**EXERCISE INSTRUCTIONS**
Can you copy the records below word for word, everything from the line that contains "Select the Drucker" down to the line that contains "Click the Paste", with both of those lines included?

**ENTRIES PROVIDED**
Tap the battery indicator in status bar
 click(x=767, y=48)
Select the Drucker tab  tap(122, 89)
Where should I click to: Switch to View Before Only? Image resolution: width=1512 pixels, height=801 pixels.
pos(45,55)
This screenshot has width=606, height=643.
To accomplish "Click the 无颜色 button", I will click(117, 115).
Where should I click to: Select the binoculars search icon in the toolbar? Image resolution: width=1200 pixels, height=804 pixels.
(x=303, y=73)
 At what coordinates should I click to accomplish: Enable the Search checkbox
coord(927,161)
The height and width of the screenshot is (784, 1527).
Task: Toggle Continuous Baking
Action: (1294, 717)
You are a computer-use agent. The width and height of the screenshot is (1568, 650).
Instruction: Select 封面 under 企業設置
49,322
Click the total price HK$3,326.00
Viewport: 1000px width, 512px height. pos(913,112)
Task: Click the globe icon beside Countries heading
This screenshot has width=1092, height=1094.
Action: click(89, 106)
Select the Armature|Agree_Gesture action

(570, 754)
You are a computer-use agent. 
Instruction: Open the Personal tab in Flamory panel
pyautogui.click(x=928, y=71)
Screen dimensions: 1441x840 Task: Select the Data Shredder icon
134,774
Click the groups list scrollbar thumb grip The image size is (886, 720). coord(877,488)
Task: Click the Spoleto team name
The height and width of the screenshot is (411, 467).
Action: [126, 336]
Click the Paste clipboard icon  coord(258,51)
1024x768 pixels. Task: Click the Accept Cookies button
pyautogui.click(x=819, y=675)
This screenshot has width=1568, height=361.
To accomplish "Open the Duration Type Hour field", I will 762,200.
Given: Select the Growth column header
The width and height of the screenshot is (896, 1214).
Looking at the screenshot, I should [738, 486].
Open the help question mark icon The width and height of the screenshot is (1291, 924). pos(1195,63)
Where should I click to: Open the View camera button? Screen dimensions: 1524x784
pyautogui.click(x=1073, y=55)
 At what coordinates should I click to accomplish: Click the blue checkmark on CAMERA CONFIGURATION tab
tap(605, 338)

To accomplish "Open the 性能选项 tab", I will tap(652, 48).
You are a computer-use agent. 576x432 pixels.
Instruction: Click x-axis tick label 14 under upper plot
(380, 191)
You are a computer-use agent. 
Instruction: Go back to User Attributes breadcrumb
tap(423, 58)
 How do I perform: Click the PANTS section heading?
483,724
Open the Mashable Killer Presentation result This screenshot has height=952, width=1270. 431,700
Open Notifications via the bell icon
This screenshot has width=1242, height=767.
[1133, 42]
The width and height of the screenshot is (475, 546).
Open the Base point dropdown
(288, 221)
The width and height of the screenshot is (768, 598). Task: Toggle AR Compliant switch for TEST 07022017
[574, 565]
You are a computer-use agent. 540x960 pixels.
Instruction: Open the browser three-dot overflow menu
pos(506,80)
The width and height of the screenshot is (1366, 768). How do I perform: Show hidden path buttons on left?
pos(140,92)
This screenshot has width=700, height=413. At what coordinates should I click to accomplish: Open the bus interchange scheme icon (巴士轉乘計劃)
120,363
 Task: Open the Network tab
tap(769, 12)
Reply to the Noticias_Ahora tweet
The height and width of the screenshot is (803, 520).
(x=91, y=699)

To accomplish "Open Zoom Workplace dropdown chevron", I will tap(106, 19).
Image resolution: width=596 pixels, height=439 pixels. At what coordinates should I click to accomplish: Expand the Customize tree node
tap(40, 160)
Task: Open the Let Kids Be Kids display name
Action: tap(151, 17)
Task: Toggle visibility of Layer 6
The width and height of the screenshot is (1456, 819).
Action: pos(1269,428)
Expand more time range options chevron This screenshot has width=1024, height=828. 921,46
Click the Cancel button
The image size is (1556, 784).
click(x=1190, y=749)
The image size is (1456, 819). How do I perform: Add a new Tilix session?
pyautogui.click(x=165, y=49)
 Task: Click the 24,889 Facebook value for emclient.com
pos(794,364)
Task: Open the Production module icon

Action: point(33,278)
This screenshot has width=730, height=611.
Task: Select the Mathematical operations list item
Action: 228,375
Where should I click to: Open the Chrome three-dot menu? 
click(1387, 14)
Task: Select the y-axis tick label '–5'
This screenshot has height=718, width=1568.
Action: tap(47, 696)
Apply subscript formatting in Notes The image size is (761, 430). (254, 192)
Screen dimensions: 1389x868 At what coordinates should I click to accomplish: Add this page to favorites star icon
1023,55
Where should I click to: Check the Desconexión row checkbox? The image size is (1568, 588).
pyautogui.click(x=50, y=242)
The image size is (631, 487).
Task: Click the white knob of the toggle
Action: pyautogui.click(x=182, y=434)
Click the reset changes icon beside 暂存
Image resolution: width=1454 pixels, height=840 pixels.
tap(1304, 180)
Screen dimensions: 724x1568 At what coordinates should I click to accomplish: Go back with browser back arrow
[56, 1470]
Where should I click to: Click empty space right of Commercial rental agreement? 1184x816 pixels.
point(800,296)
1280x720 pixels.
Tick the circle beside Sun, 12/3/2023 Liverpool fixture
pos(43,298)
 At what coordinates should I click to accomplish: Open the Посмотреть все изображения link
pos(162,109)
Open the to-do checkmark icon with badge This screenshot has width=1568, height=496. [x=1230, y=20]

**EXERCISE RESPONSE**
Select the Drucker tab  tap(122, 89)
Where should I click to: Switch to View Before Only? Image resolution: width=1512 pixels, height=801 pixels.
pos(45,55)
This screenshot has width=606, height=643.
To accomplish "Click the 无颜色 button", I will click(117, 115).
Where should I click to: Select the binoculars search icon in the toolbar? Image resolution: width=1200 pixels, height=804 pixels.
(x=303, y=73)
 At what coordinates should I click to accomplish: Enable the Search checkbox
coord(927,161)
The height and width of the screenshot is (784, 1527).
Task: Toggle Continuous Baking
Action: (1294, 717)
You are a computer-use agent. The width and height of the screenshot is (1568, 650).
Instruction: Select 封面 under 企業設置
49,322
Click the total price HK$3,326.00
Viewport: 1000px width, 512px height. pos(913,112)
Task: Click the globe icon beside Countries heading
This screenshot has width=1092, height=1094.
Action: click(89, 106)
Select the Armature|Agree_Gesture action

(570, 754)
You are a computer-use agent. 
Instruction: Open the Personal tab in Flamory panel
pyautogui.click(x=928, y=71)
Screen dimensions: 1441x840 Task: Select the Data Shredder icon
134,774
Click the groups list scrollbar thumb grip The image size is (886, 720). coord(877,488)
Task: Click the Spoleto team name
The height and width of the screenshot is (411, 467).
Action: [126, 336]
Click the Paste clipboard icon  coord(258,51)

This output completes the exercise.